Our results demonstrated MAGE-C2–specific T cell responses in CD8⁺ T cells, which were detectable, derived from PBMCs were weaker than those in TILs after stimulation with MAGE-C2 peptide-loaded DCs for 2 wk ex vivo, suggesting that the immunosuppressive tumor microenvironment in vivo could be overcome in vitro. Moreover, the increased level of lineage-restricted transcription factor T-bet correlated with an improved Ag-specific T cell function, such as functional markers CD107a and IFN-γ. The expression of functional markers CD107a and IFN-γ were significantly higher in patients with non–lymph node metastasis and early-stage patients. These phenomena may be a consequence of the high expression of exhaustion markers on T cells in the advanced stage and lymphatic metastasis (23). Weide et al. (3) have shown that IFN-γ–releasing reactive T cells have a strong impact on the survival of patients with melanoma. Our results indicated that the higher the expression of CD107a and/or IFN-γ, the better the patient prognosis, suggesting that functional MAGE-C2–specific CD8⁺ T cell responses may indeed be an indicator of patient prognosis. Collectively, these studies underscore the importance of tumor Ag in malignant tissue in a highly restricted manner, which initiates a clinically effective Ag-specific T cell response.

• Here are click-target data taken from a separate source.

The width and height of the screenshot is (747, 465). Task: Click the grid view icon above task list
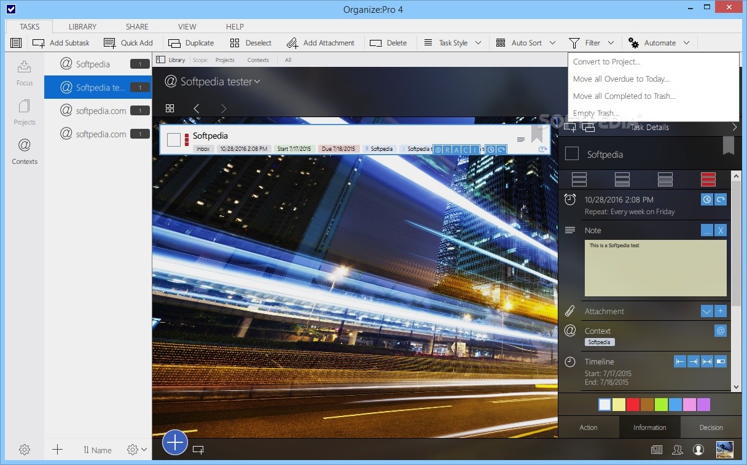[x=170, y=109]
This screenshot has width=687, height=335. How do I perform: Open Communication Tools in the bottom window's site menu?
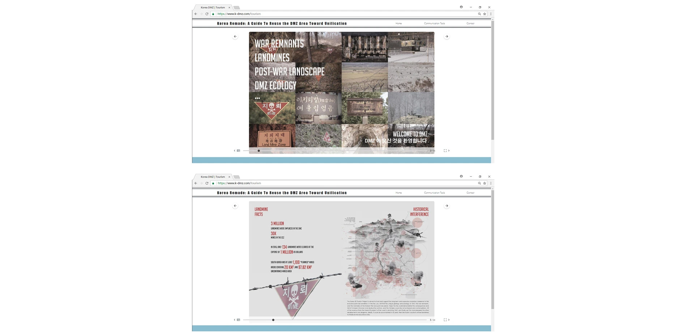[x=434, y=193]
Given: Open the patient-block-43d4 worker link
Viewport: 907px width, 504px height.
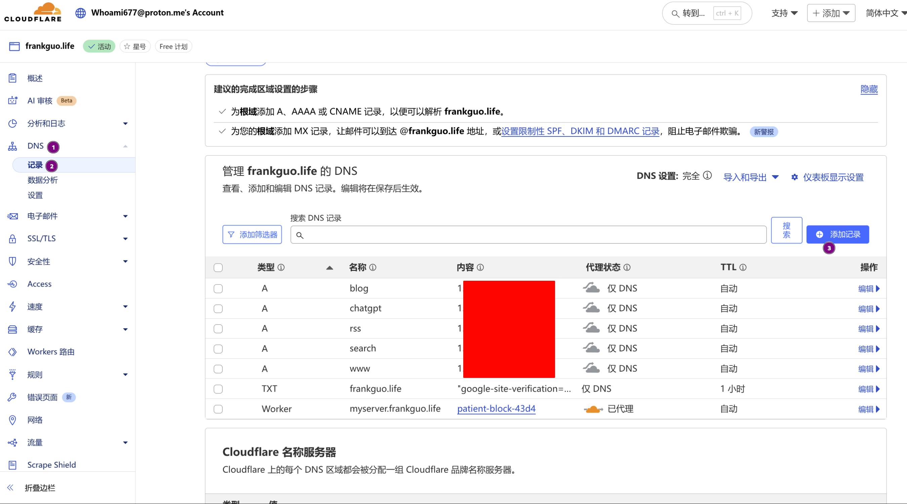Looking at the screenshot, I should [x=496, y=409].
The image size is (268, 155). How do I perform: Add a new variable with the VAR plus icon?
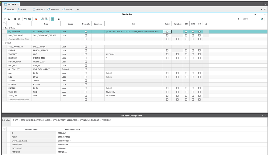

In recent years, genetic engineering of autologous T cells to express TCRs that recognize the known tumor target Ags has provided a feasible and applicable treatment for patients with metastatic melanoma (7), colorectal carcinoma (34), and multiple myeloma (8). Based on their immunogenicity and frequencies, CTL or TCR gene-modified T cells against MAGE peptides may provide a potential alternative for cancer patients (35). A variety of different tumor-associated Ags can spontaneously induce CD8⁺ T cell responses, such as NY-ESO-1 and MAGE-A3 in patients with melanoma (3) and ESCC (23), respectively. Johnson et al. (36) showed that 3 of 16 (19%) patients treated with gp100 TCR-engineered T cells experienced an objective antitumor response. Rapoport et al. (8) demonstrated that >50% of patients with myeloma after using a TCR targeting NY-ESO-1 Ag mediated sustained Ag-specific antitumor responses. Morgan et al. (7) reported in 2006 that MART-1 TCR-modified lymphocytes could mediate tumor regression in humans. Most strikingly, a MART-1–reactive, vβ7-expressing clone from the TILs of one patient with metastatic melanoma comprised >66% of his circulating CD8⁺ lymphocytes 810 d after treatment (5). In our study, we have demonstrated that the expression and distribution of TCR vβ was distinctly different in CD107a⁺IFN-γ⁺ and CD107a⁻IFN-γ⁻ of MAGE-C2 CD8⁺ T cells. The expression of TCR vβ16 is closely correlated with the prognosis of ESCA patients.

In summary, circulating functional T cells targeting MAGE-C2 have a strong impact on the prognosis of ESCA patients. The higher the expression of TCR vβ16, the better the prognosis of the patients. However, for various reasons, transducing with TCR vβ16-expressing clone into T lymphocytes and reinfusion back into the patients to detect the curative effect has not been further researched in our present study and is required to be carried out in the future.

We thank Dr. Pierre van der Bruggen from the Ludwig Institute for Cancer Research–Brussels Branch for providing MAGE-C2/HLA-A2 tetramer.

The authors have no financial conflicts of interest.